_Things to do_.
1 > Reproduce the zoo article word for word, starting with "The macaques –" and going on through "their own kind.".
2 > List every proper place name that appears in the zoo article.

_Document segment_.
++++

In addition, a few years ago zoo officials had to replace the macaques’ old “corn crib” exhibit with zoo mesh.
“Those exhibits are not considered appropriate by modern zoo standards; we just had nowhere for these primates to go,” Taylor said.
The macaques – one male and one female who came to the Hattiesburg Zoo in 2011 – were transported from the zoo on March 23. They will join another troop of macaques in Baton Rouge, giving the primates more company of their own kind.
“(That zoo) has a number of macaques, so it’ll actually be better for them,” Taylor said. “They’ll be around more of their species; primates are always very social.”
Now, zoo staff will take down the macaques’ former exhibit to make way for a holding space for new animal, possibly a Sun bear from Asia.
“That’s an old section of exhibits from the early ‘60s that were just concrete,” Taylor said. “We’re going to take that whole section, remove the ‘corn-crib’ as we call it, and work towards building a large enclosure. So we’re excited for (the macaques); they’re going to be in a better space.

++++

_Data block_.

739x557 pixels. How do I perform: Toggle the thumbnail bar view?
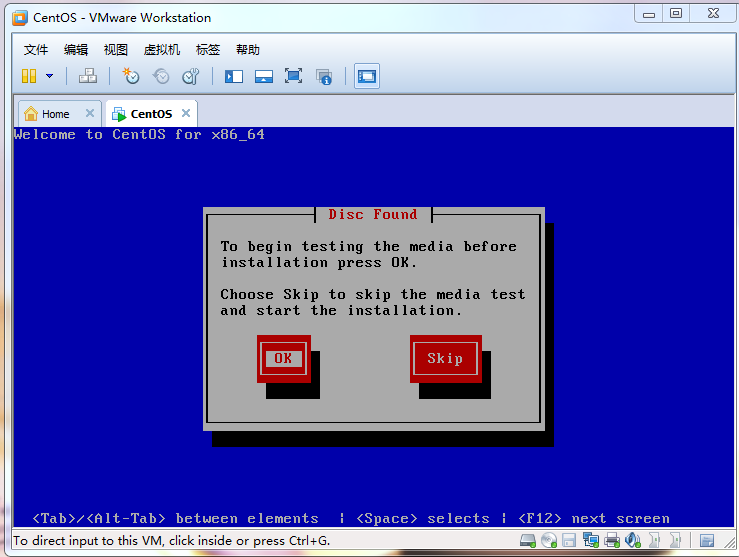tap(264, 76)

++++

_The replies_.
1 >
The macaques – one male and one female who came to the Hattiesburg Zoo in 2011 – were transported from the zoo on March 23. They will join another troop of macaques in Baton Rouge, giving the primates more company of their own kind.

2 >
Hattiesburg Zoo
Baton Rouge
Asia